Ella se echó a reír.

— Yo también tengo preguntas que haceros. Venid.

Apenas por detrás del límite de la pradera había una casa, no más grande que una cabaña de leñadores. Estaba construida de roca sin cemento: las piedras habían sido talladas y dispuestas de modo tal que entre ellas no se habría podido introducir el filo de un naipe. Las ventanas no tenían vidrios. Tampoco había puerta en el vano.

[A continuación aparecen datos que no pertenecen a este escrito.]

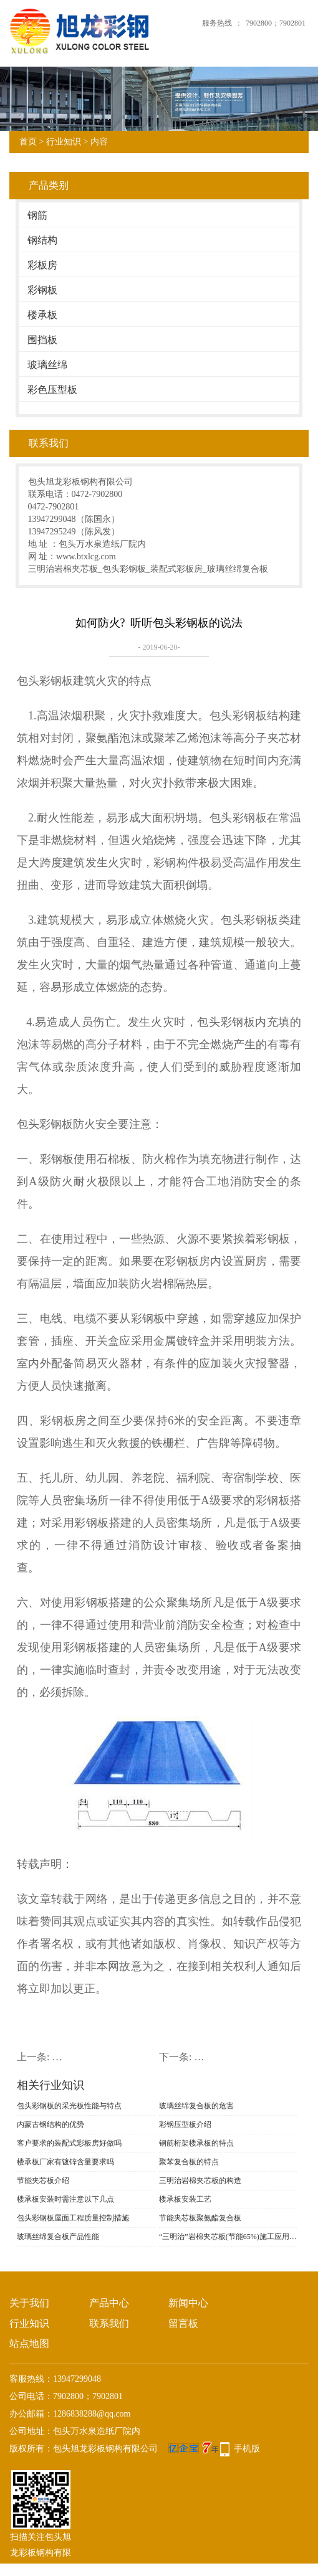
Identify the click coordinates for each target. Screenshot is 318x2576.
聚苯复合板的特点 (189, 2161)
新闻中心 (188, 2303)
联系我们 (109, 2323)
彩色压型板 (52, 389)
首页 (28, 141)
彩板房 (42, 265)
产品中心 (109, 2303)
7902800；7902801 (276, 23)
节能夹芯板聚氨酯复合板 (200, 2218)
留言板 (183, 2323)
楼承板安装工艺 (185, 2199)
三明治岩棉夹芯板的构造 (200, 2180)
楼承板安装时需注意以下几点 (65, 2199)
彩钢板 (42, 290)
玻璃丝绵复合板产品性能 (58, 2236)
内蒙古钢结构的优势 (50, 2124)
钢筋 (37, 215)
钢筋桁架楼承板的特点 (196, 2143)
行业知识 (63, 141)
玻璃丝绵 (47, 364)
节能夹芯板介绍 (43, 2180)
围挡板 (42, 339)
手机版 (247, 2448)
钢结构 (42, 240)
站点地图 (29, 2343)
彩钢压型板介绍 (185, 2124)
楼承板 (42, 315)
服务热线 (217, 23)
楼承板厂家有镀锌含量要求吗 (65, 2161)
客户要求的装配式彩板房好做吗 (69, 2143)
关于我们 (29, 2303)
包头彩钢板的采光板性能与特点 (69, 2105)
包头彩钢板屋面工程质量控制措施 (73, 2218)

Una familia de gordas aves de corral pasaron trotando en fila india por el patio. Un animal peludo, enroscado en una rama de árbol, todo anillos de color y máscara de bandido, abrió los ojos por un momento, al acercarnos nosotros; de inmediato los cerró para seguir durmiendo.

Mashara nos invitó a pasar después que ella. Adentro, un animal parecido a una llama joven, del color de una nube estival, dormitaba en una alfombra de hojas y paja, cerca de la ventana. La curiosidad la llevó a inclinar las orejas hacia nosotros, pero no fue tanto como para que se levantara.

En la casita no había cocina, despensa ni cama, como si esa persona no comiera ni durmiera. Sin embargo estaba llena de calidez y suave protección. Si me hubiera visto obligado a adivinar, habría dicho que Mashara era la bruja buena del bosque.